IBM Tivoli Business Systems Manager monitors resources for state changes and
the performance characteristics that reflect their availability. These resources are
represented by IBM Tivoli Business Systems Manager objects in the SQL
database. Actions on an object, such as an alert notification and the propagation
of that alert up and down a view, result from events. Events may be exceptions
associated with an object or a state change of that object. Exceptions occur
when the counters that measure performance thresholds are exceeded. An
example of an exception could be unacceptable response time associated with a
CICS transaction. Another example of an event could be the receipt of a console
message that a batch job terminated abnormally.

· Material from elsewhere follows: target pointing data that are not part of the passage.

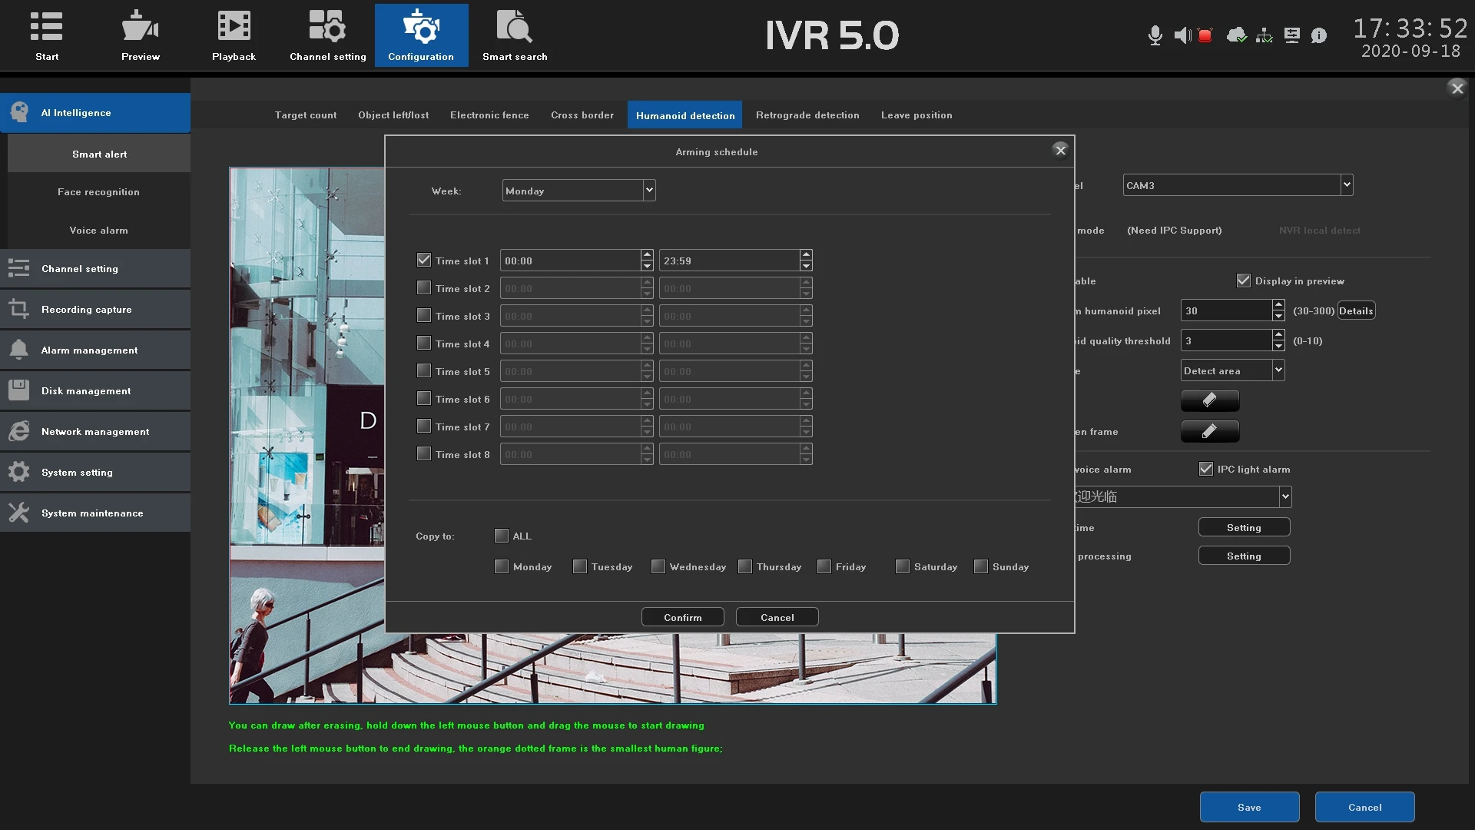Click the eraser tool button
This screenshot has height=830, width=1475.
pos(1209,400)
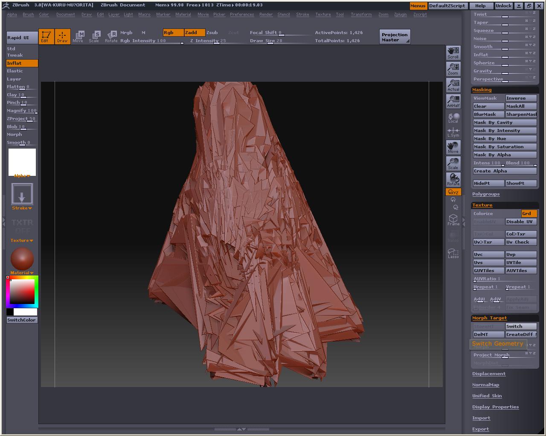Viewport: 546px width, 436px height.
Task: Select the Lasso selection icon
Action: point(453,253)
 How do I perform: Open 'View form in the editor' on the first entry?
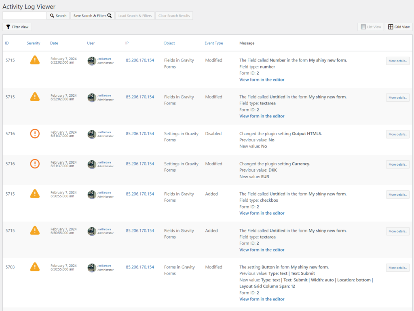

This would cause a state
change to occur and would result in an event. As events occur within the
monitored environment, they are collected and recorded by IBM Tivoli Business
Systems Manager, and are displayed by tagging an alert icon on the offending
object’s icon.
Propagation leverages the object-orientated implementation inherent within the
IBM Tivoli Business Systems Manager environment and continuously
disseminates events throughout the object hierarchy. Propagation escalates
alerts up the hierarchy based on the severity of events and the volume and rate
at which they occur. Exceptions, console messages, and other events are
assigned priorities for each object. When an object receives an event, the events
priority is examined and compared against tolerance rates set for that object. If a
threshold is exceeded, an alert occurs on that object and sends an event to its
parent object on the hierarchy. This, in turn, can cause another event to occur
and another alert to be sent further up the hierarchy. In addition to controls that
adjust rates for incoming performance exceptions, each object on the hierarchy
includes controls for events arriving from the child objects below it.
Figure 1-3 on page 12 shows an alert occurring on the DB2 subsystem D7Q2
object under the SC69 system. The event is propagated up the hierarchy to the
Enterprise level. The propagation also takes place on the Business System View
of the object that affects the ITSO RESOURCES object.